И тогда они стали обсуждать положение у Зборовского.
— Вот ради того я и пришёл. Уж этому-то, де ла Гарди, Зборовский надрал бы…! Сапега не помог ему! Всё, всё из-за него! — вспылил князь Роман, стал массировать ногу, вдруг занывшую. Он был уязвлён, и здорово: царь совсем отбился от рук, завёл с Сапегой игры против него, а тот им прикрывается…
— Да, да, ты, государь, с ним милуешься, а он тебя и то не слушается! Там всё под «курятником» копается!
Димитрий стал отпираться от этого, выругался отборной бранью… Здесь все были свои, и он не церемонился, сыграл на потеху Вильковскому, когда поймал его ухмылку: похоже, тот млел, когда он вот так ругался изощрённо.
— Напиши давай, всё же ты государь, и от тебя исходит слово! — уловил князь Роман паузу в потоке его слов.
На его страдающем лице мелькнула просительная мина и странно преобразила его. В нём на мгновение появилось что-то похожее на лик святого, монаха в добровольном заточении. Вот так же когда-то преобразился Пахомка, перед тем как уйти.
Матюшка пошевелил губами, будто думал о чём-то, на самом же деле едва сдерживался, чтобы не ухмыльнуться, когда заметил униженный вид своего противника. Как этот миг был сладок ему, всё в нём сплелось, чего он добивался. Но он сдержал себя, не до того было. Согнуть хотел он его, боялся перегиба. Какой-то голосок нашёптывал ему, что с Рожинским такое не пройдёт бесследно.

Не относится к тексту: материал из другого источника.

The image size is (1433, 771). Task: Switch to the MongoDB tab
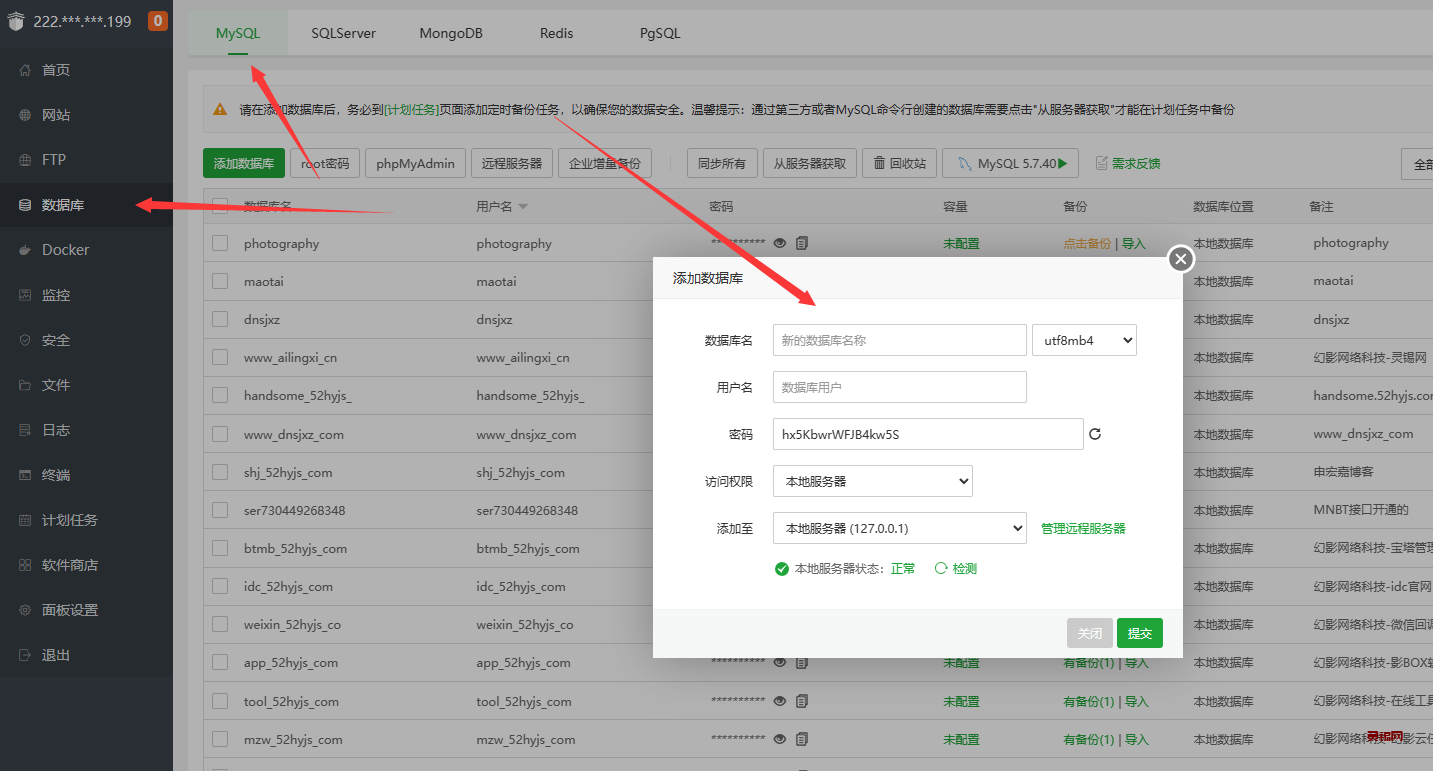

Они договорились, что он обратится к Сапеге с просьбой, чтобы тот немедля послал часть войска из-под Троицы на помощь Зборовскому. Так и решили. И гетман ушёл со своими людьми, сутулясь и волоча раненую ногу, как ворон подбитое крыло, ослабленный, но ещё грозный и опасный.
Пришёл дворецкий, заскочил в палату шут, развеселить его не смог и стал за ним таскаться с унылым видом… Прошло полдня. Он пообедал со своими думцами.